**WORK INSTRUCTION:** Count the lines of the listing below where "computer" shows up, and please answer with that number only.

**STUDY MATERIAL:**
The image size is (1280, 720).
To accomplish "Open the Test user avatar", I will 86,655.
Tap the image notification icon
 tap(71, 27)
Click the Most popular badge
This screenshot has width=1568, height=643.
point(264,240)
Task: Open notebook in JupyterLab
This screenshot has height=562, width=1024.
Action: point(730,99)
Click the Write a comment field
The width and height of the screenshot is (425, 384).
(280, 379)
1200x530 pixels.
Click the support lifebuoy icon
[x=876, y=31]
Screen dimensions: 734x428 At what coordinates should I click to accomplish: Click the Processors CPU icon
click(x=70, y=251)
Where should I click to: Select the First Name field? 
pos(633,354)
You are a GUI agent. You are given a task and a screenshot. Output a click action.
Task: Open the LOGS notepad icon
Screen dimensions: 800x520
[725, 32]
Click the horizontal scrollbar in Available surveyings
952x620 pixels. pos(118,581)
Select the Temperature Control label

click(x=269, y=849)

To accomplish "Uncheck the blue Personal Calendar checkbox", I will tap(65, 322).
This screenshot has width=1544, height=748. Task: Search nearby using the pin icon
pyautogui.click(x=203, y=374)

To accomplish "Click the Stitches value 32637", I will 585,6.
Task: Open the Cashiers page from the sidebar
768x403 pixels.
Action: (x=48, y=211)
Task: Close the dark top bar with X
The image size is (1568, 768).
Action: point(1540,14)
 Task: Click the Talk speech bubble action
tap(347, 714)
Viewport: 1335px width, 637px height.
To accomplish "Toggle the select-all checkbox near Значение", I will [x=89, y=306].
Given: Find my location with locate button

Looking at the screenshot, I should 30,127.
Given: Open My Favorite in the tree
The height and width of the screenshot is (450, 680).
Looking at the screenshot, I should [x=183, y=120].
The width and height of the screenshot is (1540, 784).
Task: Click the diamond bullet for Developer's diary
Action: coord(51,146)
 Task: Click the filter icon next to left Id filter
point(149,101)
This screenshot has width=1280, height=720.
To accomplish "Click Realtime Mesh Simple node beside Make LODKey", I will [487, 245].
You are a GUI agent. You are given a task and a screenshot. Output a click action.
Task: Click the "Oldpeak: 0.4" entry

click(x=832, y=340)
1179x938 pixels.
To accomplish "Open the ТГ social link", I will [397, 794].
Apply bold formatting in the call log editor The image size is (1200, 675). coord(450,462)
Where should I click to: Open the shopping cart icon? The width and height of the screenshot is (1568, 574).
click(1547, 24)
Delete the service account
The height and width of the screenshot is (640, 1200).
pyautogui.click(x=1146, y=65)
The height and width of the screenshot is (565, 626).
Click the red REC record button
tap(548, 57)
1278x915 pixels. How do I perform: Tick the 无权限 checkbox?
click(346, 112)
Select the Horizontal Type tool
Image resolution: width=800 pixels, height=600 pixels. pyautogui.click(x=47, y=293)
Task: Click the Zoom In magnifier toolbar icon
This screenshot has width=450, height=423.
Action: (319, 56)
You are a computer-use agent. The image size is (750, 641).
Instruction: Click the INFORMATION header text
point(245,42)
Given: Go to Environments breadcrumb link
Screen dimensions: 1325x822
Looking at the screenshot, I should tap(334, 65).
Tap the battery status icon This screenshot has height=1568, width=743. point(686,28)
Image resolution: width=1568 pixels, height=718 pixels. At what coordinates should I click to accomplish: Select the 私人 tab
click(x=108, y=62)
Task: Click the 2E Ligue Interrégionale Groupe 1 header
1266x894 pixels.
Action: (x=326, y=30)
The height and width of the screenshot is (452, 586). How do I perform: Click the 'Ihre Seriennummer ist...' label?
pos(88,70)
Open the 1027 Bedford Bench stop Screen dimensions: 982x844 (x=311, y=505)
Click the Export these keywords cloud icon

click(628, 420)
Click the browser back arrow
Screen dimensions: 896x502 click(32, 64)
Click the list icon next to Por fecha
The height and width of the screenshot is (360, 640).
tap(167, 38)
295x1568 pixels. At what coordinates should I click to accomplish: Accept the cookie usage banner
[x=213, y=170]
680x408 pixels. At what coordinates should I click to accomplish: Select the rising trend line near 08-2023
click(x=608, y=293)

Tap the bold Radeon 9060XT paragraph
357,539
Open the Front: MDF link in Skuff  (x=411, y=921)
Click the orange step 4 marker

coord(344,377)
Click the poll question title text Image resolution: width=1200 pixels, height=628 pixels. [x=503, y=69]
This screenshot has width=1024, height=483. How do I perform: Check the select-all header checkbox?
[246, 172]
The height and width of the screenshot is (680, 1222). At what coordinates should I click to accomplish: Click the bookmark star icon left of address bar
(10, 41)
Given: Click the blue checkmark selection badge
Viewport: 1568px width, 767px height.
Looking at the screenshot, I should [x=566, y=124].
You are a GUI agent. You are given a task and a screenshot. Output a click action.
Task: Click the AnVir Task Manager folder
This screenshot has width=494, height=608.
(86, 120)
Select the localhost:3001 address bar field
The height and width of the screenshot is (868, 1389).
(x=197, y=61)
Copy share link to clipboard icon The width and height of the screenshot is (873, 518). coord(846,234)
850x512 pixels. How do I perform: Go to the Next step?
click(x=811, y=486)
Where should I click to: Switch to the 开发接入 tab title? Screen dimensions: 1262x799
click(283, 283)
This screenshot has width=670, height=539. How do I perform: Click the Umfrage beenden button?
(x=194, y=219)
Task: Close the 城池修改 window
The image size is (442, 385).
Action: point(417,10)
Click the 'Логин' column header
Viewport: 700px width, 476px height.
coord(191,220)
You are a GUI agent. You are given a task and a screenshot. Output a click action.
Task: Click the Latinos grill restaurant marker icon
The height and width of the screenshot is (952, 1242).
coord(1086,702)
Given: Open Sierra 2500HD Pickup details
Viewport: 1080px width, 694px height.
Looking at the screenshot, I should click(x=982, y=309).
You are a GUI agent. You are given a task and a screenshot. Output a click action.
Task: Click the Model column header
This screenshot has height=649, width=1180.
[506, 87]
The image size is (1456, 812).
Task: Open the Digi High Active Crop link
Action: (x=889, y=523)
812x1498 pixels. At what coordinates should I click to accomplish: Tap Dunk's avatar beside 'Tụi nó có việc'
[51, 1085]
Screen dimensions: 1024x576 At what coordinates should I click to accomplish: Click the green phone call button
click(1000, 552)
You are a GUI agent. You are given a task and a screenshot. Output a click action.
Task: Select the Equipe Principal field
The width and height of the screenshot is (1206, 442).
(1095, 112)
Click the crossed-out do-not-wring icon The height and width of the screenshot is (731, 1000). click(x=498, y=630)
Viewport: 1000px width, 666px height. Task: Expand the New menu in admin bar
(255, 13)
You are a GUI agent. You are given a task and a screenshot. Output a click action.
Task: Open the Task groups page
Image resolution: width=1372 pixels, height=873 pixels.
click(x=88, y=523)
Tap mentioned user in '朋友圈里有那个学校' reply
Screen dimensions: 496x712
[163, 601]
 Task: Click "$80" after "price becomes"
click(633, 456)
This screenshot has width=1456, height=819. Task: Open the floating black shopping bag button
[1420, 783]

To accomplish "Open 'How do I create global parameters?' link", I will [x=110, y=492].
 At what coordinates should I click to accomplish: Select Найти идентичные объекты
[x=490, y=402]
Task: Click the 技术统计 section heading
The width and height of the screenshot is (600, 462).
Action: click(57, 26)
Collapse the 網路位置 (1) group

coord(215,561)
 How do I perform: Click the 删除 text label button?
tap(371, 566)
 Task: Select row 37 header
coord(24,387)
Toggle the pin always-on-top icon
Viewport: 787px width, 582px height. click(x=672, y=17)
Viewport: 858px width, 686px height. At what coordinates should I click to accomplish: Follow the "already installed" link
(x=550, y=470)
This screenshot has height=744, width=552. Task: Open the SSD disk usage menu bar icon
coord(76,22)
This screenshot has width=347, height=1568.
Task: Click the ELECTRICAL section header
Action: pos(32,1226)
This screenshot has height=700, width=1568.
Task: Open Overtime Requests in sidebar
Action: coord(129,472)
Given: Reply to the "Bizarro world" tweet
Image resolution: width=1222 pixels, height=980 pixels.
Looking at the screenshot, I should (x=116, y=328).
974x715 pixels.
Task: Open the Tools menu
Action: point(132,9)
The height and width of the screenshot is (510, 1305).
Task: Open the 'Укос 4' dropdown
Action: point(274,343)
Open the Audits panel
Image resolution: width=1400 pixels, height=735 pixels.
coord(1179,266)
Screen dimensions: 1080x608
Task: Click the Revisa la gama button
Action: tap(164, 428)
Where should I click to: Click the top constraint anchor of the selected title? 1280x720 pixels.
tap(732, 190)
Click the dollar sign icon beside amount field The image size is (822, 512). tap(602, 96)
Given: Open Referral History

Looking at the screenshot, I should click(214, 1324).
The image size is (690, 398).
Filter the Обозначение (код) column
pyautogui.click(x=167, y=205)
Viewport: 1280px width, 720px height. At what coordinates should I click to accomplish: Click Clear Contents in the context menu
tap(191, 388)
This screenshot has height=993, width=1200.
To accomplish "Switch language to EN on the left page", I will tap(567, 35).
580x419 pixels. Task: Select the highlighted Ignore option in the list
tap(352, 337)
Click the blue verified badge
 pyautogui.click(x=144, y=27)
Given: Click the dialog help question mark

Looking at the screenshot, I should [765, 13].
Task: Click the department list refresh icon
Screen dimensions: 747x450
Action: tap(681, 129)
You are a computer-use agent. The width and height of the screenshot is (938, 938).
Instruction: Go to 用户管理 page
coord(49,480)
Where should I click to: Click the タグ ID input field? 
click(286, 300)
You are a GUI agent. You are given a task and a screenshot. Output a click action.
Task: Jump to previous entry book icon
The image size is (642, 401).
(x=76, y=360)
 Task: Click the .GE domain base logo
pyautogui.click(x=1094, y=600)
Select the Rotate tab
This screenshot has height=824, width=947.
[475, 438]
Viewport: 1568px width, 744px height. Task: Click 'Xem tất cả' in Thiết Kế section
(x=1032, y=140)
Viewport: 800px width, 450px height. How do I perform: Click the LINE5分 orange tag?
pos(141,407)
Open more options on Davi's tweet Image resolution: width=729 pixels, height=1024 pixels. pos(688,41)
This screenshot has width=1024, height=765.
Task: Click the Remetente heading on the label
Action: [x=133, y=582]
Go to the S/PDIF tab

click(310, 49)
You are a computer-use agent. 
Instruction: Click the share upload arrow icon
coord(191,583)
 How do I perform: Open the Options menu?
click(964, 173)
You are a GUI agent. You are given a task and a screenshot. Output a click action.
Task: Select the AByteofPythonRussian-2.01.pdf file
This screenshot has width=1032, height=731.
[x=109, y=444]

**RESULT BELOW:** 3